Method: A cross-sectional survey invitation was sent to MSW students in 16 of 22 California MSW programs in April 2018. The sample included 647 MSW students (response rate of 16.5% across all students invited). All respondents received the Colorblind Racial Attitudes Scale (CoBRAS) and demographic measures. White students received the Psychosocial Costs of Racism to Whites Scale (PCRW) and the Anti-Racism Behavioral Inventory (ARBI). Students of color responded to the Perceived Ethnic Discrimination Questionnaire (PEDQ), the Stereotype Confirmation Concern Scale (SCCS), and the People of Color Racial Identity Attitudes Scale (PRIAS). Analysis of variance (ANOVA) was conducted on the CoBRAS between five racial categories: Latinx (n=289), White (n=138), Black (n=78), Asian (n=75), and Multiracial (n=56). Pearson R correlations were used to examine the strength of associations between the CoBRAS and PRCW for White students; and to examine the strength of associations between CoBRAS, PEDQ, PRAIS, and SCCS for students of color.
Results: No statistically significant difference was detected between the five racial groups on the CoBRAS. For White students, participation in anti-racist behaviors were negatively correlated with higher scores on colorblind ideology (p < .001). White students’ anti-racist behaviors were also positively correlated with higher scores on PRCW measures of empathy and guilt (p < .001). Conversely, White students’ anti-racist behaviors were negatively associated with increased fear of people of color (p < .001). For students of color, CoBRAS scores were positively correlated with conformity and negatively correlated with immersion (p < .001). Stereotype confirmation was also associated increased desire to conform to dominant culture (as measured by PRIAS sub-scales of immersion, dissonance, and conformity) (p < .001).
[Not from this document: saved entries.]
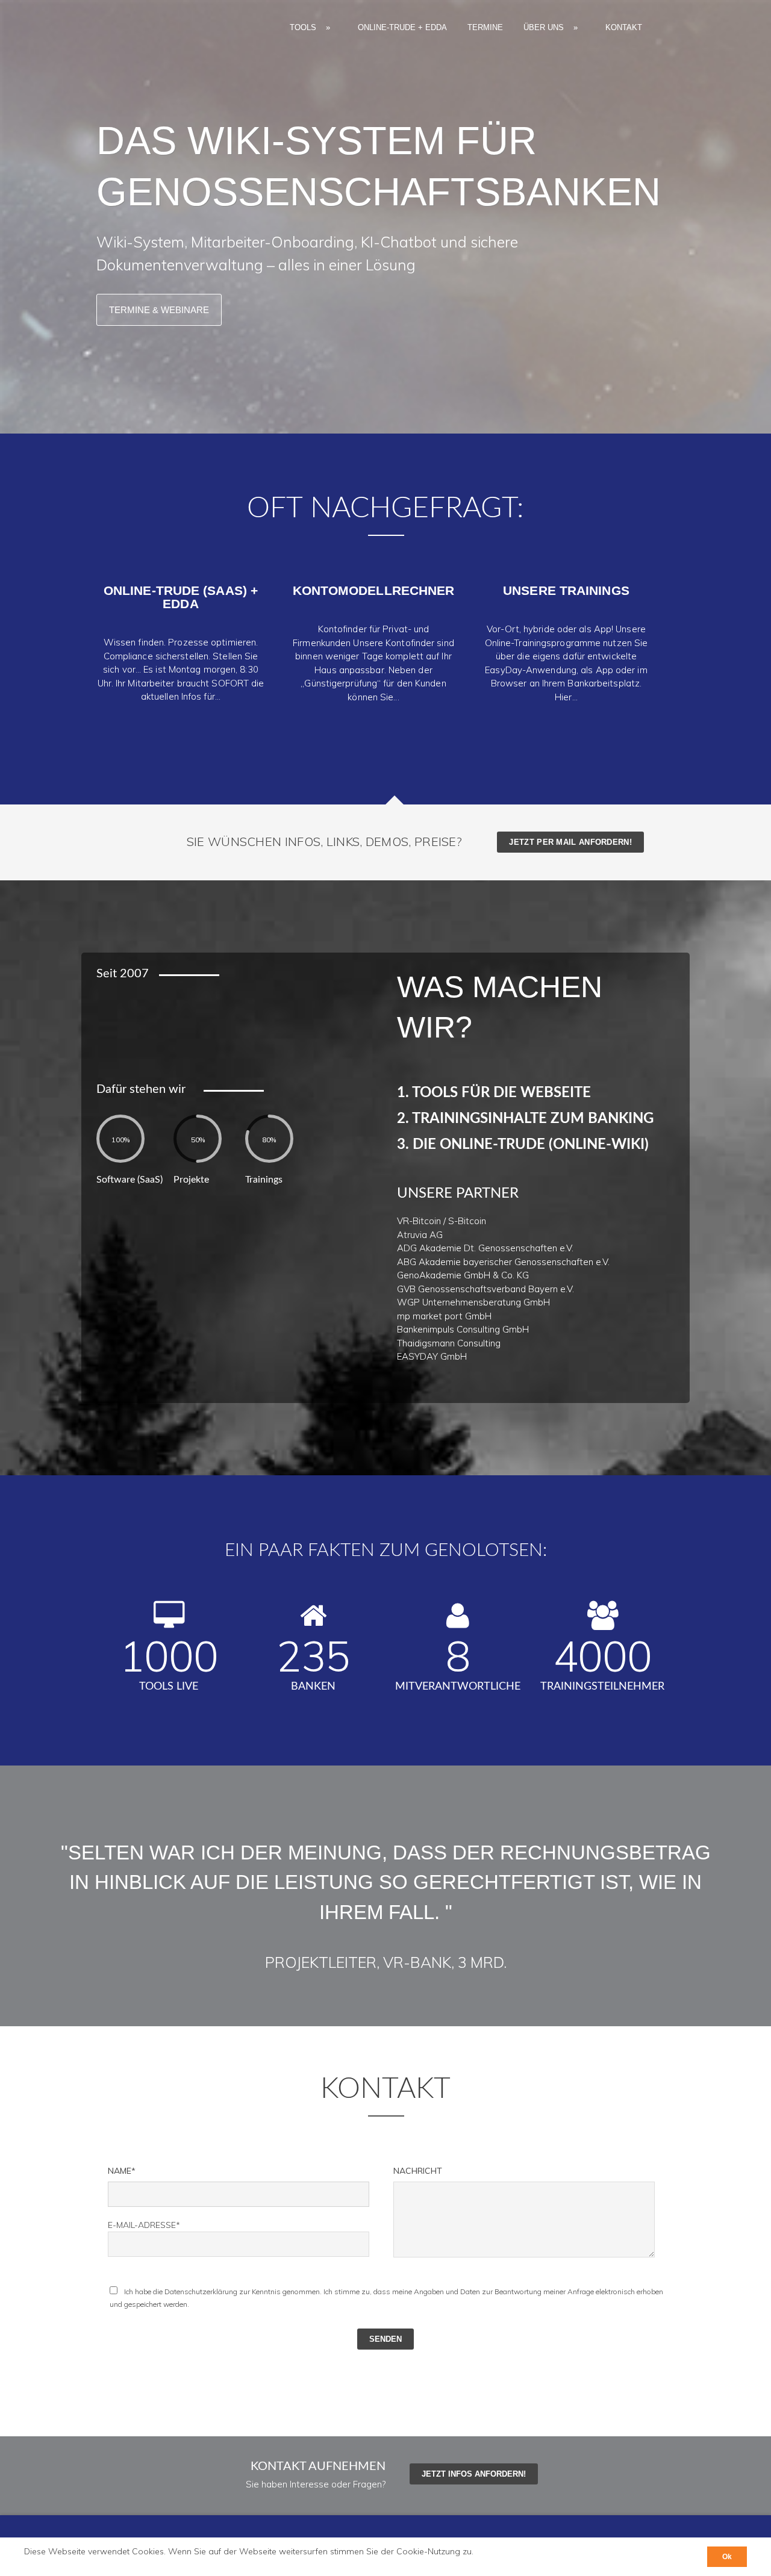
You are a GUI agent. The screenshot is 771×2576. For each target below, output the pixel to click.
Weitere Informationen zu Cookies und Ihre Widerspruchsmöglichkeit (155, 2561)
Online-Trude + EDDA (402, 27)
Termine (485, 27)
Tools (310, 27)
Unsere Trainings (566, 590)
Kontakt (623, 27)
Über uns (550, 27)
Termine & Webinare (159, 310)
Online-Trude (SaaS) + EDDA (181, 597)
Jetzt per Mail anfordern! (570, 842)
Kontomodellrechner (374, 590)
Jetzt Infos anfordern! (474, 2473)
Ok (727, 2557)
Implications:Students across racial groups scored similarly on colorblind ideology. However, responses to these beliefs impacted them in different ways. For White students, a combination of empathetic understandings of racial privilege, and a willingness to address fears of people of color may help to increase engagement in anti-racist behaviors. For students of color, higher levels of colorblind ideology impacted their own racial identities. The relationship between stereotype threat and racial identities also suggests students of color experience pressure to conform to the dominant culture. These findings suggest a need to further uniquely address dimensions of MSW students’ experiences and perspectives across various racial groups. Educational strategies and interventions can use this knowledge to advance pedagogy toward racial equity and justice. Subsequent analysis (in this symposium) will also look at student of color subgroups to better understand their unique experiences.